You can access properties of the join point with the
org.aspectj.lang.JoinPoint
class.Comparing an AOP language like AspectJ to a data query language like SQL, you can think of joinpoints (i.e. all places in your code where you can weave aspect code) as a database table with many rows. A pointcut is like a SELECT stamement which can pick a user-defined subset of rows/joinpoints. The actual code you weave into those selected places is called advice.
AOP in spring has {Advisor, Advice, Pointcut, Joinpoint}
As you know the main purpose of aop is decoupling the cross-cutting concern logic (Aspect) from the application code, to implement this in Spring we use (Advice/Advisor)
Pointcut is used to filter where we want to apply this advice exactly, like "all methods start with insert" so other methods will be excluded that's why we have in the Pointcut interface {ClassFilter and MethodMatcher}
So Advice is the cross-cutting logic implementation and Advisor is the advice plus the PointCut, if you use only advice spring will map it to advisor and make the pointcut TRUE which means don't block anything.
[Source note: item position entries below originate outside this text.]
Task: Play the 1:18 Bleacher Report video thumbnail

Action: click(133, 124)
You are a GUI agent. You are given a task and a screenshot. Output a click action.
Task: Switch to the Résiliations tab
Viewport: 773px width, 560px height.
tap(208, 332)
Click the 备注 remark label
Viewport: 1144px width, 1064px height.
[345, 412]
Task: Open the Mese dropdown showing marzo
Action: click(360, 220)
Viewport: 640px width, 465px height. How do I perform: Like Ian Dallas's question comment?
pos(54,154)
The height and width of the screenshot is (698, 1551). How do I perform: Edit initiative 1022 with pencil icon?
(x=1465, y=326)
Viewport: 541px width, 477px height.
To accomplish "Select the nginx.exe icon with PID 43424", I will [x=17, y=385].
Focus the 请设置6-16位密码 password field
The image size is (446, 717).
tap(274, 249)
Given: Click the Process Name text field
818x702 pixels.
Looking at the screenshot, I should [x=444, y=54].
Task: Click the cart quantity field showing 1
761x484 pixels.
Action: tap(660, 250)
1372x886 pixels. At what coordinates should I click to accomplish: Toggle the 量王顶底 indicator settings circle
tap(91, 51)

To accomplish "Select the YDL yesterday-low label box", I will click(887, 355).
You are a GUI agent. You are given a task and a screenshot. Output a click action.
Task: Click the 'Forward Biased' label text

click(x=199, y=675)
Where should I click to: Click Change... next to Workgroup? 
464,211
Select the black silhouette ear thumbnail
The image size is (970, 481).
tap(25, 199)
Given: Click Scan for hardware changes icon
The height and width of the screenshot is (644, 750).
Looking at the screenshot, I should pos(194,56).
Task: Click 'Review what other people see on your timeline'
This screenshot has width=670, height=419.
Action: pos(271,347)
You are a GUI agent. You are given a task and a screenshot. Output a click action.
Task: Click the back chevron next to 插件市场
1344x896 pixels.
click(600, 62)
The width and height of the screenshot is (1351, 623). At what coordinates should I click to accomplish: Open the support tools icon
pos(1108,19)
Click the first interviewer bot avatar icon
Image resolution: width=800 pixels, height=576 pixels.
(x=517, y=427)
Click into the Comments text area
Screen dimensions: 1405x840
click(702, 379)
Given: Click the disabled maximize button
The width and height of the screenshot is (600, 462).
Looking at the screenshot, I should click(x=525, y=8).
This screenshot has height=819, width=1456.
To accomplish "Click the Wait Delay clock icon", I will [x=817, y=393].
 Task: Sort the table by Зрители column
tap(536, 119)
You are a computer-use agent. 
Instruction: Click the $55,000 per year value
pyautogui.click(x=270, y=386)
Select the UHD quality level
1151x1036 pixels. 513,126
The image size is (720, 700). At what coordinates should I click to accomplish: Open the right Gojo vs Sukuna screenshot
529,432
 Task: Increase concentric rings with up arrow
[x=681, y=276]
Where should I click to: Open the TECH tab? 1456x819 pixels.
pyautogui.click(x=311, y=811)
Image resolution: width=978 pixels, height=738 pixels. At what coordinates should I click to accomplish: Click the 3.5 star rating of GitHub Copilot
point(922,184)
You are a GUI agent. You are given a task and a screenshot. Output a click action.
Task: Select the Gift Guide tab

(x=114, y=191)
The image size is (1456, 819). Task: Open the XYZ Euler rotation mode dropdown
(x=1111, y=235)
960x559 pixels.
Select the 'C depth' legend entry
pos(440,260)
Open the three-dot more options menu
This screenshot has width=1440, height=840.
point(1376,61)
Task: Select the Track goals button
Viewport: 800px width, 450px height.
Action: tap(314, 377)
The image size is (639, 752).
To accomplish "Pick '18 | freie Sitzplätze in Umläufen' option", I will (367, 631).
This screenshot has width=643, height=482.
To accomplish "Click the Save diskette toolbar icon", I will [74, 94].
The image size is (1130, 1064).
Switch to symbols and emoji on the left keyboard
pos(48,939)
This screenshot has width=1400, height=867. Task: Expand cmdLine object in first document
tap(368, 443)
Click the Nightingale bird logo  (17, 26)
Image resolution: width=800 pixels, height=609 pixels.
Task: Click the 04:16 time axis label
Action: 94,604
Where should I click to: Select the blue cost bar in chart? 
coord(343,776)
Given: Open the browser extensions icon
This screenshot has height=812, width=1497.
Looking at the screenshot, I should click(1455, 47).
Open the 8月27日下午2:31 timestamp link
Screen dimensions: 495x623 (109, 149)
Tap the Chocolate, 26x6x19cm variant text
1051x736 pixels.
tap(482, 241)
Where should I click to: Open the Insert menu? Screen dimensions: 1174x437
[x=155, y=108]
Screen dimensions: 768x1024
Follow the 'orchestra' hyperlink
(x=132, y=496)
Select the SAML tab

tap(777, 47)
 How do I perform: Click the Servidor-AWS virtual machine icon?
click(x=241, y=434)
That's why when you use only advice it is applied to all the methods of the target class because you didn't filter them.
But Joinpoint is a location in the program, you can think about it like reflection when you access the Class object and then you can get Method object, then you can invoke any method in this class, and that's how compiler works, if you think like this you can imagine the Joinpoint.
Joinpoint can be with field, constructor or method but in Spring we have joinpoint with methods only, that's why in Spring we have (Before, After, Throws, Around) types of Joinpoint, all of them refers to locations in the class.
As I mentioned you can have advice with no pointcut (no filter) then it will be applied to all the methods or you can have advisor which is [advice + pointcut] which will be applied to specific methods but you can't have advice without joinpoint like pointcut, you have to specify it, and that's why advice types in spring is exactly the same types as the joinpoint so when you choose an advice you implicitly choose which joinpoint.
To wrap up, advice is the implementation logic for your aspect to the target class, this advice should have a joinpoint like before invocation, after invocation, after throwing or around invocation, then you can filter where exactly you want to apply it using pointcut to filter the methods or no pointcut (no filter) so it will be applied to all the methods of the class.